I woke up thinking of Adam.
Last night, we fell into old familiarity. Our bodies felt too comfortable touching and it led to an overeager mistake.
It was a mistake.
It would be less of a one if we had no prior relationship, just two grown adults attracted to each other, making out in the woods. They don’t write country songs about it, but it’s pretty normal. The extra stuff between us makes it less normal. Pressing into a bruise. Salting a wound.
Speak of the devil.
A noise catches my attention. To my left, Adam pauses before he reaches the porch stairs. I wish I found nothing cute about his dragging, tired face and bedraggled hair or the way his mouth curves up at one side.

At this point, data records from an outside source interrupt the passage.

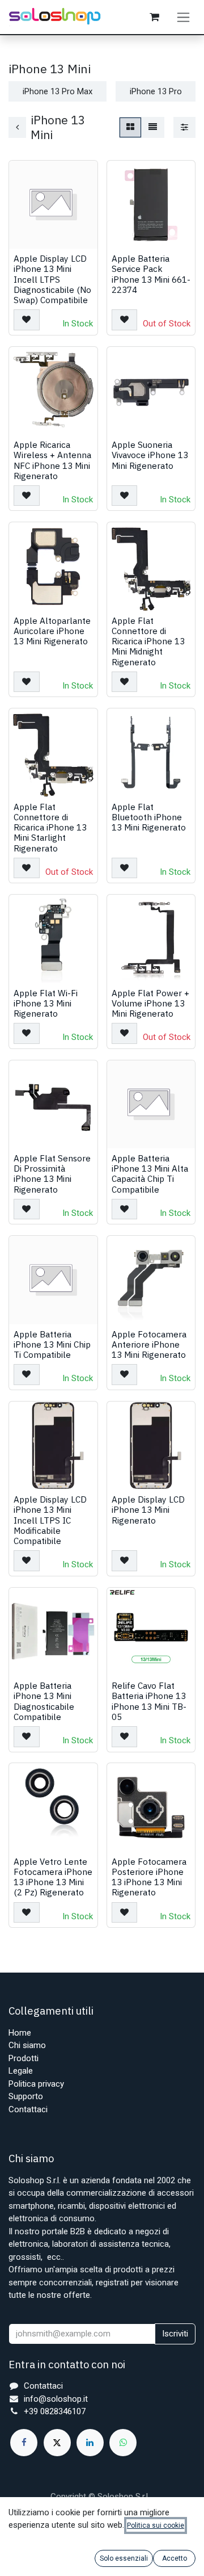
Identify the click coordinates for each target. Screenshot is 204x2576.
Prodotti (23, 2058)
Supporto (25, 2096)
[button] (27, 319)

“Morning,” he offers slightly.
“Good morning,” I reply in the same tentative tone.
I listen, half-hopefully, for sounds in the house but know there won’t be any.
He sighs. “How’d you sleep?”
“With one eye open.”
He thinks about that for a moment.
I dive in and ask, “What are you doing here?”
Adam rests his boot on one stair and shrugs. “I knew you’d be up early. I wondered if we could talk.”
I wanted this last night, to talk. Now I’ve never been afraid of anything more. The thought of him saying anything that teeters the scale from neutral to “I don’t ever want to touch you again” or “Let’s get back in those woods, baby,” terrifies me.